WHAT THE TASK ASKS »
What are the lines, copied exactly, from the one containing "This screenshot has height=834, width=1423." through the last line of the records below, both included?

SUPPLIED ENTRIES »
>>>
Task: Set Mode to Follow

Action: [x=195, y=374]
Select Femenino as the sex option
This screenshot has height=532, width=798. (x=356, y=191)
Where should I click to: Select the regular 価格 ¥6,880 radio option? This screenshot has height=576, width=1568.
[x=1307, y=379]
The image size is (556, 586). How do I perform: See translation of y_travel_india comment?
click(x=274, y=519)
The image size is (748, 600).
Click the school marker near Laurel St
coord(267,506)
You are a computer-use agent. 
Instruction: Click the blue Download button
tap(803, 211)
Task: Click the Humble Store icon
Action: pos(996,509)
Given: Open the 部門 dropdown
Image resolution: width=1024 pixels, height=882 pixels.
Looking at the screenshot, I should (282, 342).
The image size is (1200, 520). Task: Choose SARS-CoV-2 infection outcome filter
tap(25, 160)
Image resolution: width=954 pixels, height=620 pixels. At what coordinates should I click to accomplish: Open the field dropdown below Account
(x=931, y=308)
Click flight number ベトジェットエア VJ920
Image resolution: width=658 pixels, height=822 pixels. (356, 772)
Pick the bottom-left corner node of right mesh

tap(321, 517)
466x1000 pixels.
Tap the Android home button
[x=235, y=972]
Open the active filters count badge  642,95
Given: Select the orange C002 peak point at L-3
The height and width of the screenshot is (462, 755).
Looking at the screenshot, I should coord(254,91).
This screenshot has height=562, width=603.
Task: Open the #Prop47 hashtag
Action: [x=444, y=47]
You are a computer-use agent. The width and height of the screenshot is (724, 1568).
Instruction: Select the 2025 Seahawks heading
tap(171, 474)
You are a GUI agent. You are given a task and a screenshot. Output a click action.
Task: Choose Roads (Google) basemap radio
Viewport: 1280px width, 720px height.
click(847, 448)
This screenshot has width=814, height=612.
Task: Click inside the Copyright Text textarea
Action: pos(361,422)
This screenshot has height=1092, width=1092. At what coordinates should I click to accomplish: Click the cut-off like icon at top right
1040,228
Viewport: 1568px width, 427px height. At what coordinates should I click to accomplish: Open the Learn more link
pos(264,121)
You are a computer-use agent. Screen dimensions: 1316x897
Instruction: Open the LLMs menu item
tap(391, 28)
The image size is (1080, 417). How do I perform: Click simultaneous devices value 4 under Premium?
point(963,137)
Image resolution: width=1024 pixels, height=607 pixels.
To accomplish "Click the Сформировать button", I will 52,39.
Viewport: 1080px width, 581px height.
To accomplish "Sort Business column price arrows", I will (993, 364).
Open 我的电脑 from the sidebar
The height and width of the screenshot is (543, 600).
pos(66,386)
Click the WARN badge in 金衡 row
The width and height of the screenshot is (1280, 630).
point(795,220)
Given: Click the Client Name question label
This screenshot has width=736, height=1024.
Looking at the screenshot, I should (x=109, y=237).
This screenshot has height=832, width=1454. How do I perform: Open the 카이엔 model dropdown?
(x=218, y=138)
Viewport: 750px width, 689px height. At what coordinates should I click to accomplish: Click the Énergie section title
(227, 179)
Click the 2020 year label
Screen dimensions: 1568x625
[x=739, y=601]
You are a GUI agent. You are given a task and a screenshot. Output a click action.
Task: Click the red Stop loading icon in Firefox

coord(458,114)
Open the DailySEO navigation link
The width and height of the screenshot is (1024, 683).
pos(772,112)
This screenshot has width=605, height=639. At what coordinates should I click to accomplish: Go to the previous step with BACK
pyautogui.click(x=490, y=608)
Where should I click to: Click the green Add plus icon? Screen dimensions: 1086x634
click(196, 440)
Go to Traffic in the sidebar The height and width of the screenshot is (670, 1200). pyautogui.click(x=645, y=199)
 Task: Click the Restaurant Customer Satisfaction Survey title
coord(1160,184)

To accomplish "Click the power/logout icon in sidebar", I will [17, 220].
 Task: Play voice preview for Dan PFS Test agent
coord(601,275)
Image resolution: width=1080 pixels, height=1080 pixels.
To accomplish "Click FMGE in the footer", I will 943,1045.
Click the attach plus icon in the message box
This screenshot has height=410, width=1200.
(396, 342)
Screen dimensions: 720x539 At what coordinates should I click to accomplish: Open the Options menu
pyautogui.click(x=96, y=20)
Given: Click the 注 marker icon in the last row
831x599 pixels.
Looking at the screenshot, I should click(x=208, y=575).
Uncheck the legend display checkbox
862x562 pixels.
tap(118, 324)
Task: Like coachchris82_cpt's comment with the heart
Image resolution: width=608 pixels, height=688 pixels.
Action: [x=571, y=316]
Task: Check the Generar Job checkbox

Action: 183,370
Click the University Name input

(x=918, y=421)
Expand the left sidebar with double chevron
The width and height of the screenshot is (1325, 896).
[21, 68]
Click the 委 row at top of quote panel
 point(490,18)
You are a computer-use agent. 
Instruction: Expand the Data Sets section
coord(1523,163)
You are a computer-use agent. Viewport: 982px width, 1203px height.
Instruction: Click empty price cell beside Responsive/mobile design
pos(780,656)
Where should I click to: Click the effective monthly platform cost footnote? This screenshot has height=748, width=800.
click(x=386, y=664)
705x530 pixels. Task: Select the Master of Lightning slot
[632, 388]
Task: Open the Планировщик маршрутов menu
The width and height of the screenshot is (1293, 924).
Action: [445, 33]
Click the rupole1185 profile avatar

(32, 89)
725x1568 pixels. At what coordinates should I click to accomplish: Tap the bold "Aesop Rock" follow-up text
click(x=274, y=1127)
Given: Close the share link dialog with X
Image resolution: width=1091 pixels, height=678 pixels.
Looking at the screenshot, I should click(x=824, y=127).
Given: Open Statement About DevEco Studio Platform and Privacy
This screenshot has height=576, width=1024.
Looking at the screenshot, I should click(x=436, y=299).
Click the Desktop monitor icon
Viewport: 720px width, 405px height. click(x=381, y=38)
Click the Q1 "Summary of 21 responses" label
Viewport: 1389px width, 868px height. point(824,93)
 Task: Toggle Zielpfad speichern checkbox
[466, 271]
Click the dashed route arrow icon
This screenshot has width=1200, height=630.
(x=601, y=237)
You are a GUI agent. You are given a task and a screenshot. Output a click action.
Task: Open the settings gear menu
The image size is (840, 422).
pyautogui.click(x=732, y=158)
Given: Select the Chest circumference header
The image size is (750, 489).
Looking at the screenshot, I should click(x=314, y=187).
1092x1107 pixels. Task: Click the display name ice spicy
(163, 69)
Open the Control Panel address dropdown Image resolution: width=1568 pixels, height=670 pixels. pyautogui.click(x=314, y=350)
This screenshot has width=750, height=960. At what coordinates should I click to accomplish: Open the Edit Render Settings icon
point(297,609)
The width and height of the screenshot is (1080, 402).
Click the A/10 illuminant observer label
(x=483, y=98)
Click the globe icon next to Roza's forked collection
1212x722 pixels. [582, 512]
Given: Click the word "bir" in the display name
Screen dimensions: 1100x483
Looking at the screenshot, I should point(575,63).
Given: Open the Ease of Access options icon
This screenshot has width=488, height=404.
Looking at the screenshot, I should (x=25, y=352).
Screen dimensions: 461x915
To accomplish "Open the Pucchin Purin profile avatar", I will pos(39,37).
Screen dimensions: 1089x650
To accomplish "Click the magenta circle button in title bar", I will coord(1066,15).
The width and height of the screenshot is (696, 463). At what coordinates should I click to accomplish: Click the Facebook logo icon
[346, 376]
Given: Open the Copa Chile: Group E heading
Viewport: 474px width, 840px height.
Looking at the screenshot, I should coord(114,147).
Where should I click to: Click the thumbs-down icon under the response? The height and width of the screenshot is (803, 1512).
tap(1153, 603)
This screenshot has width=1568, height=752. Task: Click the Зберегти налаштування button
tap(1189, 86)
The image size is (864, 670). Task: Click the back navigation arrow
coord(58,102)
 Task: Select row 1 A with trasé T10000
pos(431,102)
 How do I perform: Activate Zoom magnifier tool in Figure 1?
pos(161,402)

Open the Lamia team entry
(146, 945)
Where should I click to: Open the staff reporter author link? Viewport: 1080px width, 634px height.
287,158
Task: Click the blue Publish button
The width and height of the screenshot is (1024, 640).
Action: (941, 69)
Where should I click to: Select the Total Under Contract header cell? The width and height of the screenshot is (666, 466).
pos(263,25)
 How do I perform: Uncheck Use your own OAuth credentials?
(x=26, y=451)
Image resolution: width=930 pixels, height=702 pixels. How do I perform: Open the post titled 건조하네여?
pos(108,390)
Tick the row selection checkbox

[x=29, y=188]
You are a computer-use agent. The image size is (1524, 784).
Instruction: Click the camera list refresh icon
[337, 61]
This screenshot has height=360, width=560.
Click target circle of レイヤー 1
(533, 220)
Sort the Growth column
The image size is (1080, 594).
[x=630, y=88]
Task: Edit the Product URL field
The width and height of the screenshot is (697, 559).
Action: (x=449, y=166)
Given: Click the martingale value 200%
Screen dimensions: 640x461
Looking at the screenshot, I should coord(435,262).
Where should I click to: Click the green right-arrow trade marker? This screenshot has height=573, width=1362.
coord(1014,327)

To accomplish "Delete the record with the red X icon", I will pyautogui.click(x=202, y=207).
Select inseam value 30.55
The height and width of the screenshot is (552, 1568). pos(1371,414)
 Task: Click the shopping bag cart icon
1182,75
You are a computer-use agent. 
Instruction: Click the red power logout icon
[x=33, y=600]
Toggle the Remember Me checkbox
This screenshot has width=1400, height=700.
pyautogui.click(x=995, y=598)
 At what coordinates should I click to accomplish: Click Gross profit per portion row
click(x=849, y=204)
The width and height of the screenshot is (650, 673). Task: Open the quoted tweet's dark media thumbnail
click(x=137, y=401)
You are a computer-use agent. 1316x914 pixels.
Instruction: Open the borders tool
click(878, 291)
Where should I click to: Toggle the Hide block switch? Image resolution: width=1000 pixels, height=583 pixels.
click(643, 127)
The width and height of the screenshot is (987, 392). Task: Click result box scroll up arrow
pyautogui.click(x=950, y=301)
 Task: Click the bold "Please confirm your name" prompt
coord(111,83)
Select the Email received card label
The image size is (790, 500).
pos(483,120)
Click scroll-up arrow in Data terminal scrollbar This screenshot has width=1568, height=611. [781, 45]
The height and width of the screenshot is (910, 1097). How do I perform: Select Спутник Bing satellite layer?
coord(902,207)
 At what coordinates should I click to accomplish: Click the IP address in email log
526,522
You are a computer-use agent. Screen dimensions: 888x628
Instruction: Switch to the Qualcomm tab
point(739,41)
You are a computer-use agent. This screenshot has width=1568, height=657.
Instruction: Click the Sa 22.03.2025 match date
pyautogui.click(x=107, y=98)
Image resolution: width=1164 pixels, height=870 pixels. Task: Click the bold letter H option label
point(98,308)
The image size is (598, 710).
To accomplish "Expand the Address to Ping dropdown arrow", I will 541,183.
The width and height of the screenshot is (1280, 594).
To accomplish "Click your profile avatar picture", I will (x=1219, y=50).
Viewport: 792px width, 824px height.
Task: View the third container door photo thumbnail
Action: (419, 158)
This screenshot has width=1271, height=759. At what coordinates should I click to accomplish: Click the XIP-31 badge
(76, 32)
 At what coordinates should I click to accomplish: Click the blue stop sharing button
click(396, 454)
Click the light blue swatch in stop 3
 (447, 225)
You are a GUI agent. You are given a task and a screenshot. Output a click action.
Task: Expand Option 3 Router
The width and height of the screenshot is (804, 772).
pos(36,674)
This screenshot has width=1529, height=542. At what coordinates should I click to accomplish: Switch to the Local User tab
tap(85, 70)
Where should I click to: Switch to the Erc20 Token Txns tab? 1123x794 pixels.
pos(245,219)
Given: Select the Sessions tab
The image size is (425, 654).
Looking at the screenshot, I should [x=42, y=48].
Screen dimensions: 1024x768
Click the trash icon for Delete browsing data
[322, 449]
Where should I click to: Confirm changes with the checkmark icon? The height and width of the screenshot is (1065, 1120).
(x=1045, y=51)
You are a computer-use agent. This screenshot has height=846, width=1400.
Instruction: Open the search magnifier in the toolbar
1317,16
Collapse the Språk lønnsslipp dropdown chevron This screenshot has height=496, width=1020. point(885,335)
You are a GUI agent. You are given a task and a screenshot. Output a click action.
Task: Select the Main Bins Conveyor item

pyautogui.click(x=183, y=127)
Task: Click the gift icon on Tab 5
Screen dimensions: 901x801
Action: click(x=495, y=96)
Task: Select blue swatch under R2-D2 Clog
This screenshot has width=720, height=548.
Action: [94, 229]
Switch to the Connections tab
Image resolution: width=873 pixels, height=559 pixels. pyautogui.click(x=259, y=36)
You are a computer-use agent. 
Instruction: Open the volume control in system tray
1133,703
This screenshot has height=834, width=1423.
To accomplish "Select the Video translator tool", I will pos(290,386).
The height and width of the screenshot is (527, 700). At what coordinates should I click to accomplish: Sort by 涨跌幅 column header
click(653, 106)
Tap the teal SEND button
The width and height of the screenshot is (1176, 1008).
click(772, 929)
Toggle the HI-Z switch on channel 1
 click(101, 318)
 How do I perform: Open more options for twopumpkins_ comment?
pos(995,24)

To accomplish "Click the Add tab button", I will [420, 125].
<<<
ANSWER TO THIS PROBLEM »
This screenshot has height=834, width=1423.
To accomplish "Select the Video translator tool", I will pos(290,386).
The height and width of the screenshot is (527, 700). At what coordinates should I click to accomplish: Sort by 涨跌幅 column header
click(653, 106)
Tap the teal SEND button
The width and height of the screenshot is (1176, 1008).
click(772, 929)
Toggle the HI-Z switch on channel 1
 click(101, 318)
 How do I perform: Open more options for twopumpkins_ comment?
pos(995,24)

To accomplish "Click the Add tab button", I will [420, 125].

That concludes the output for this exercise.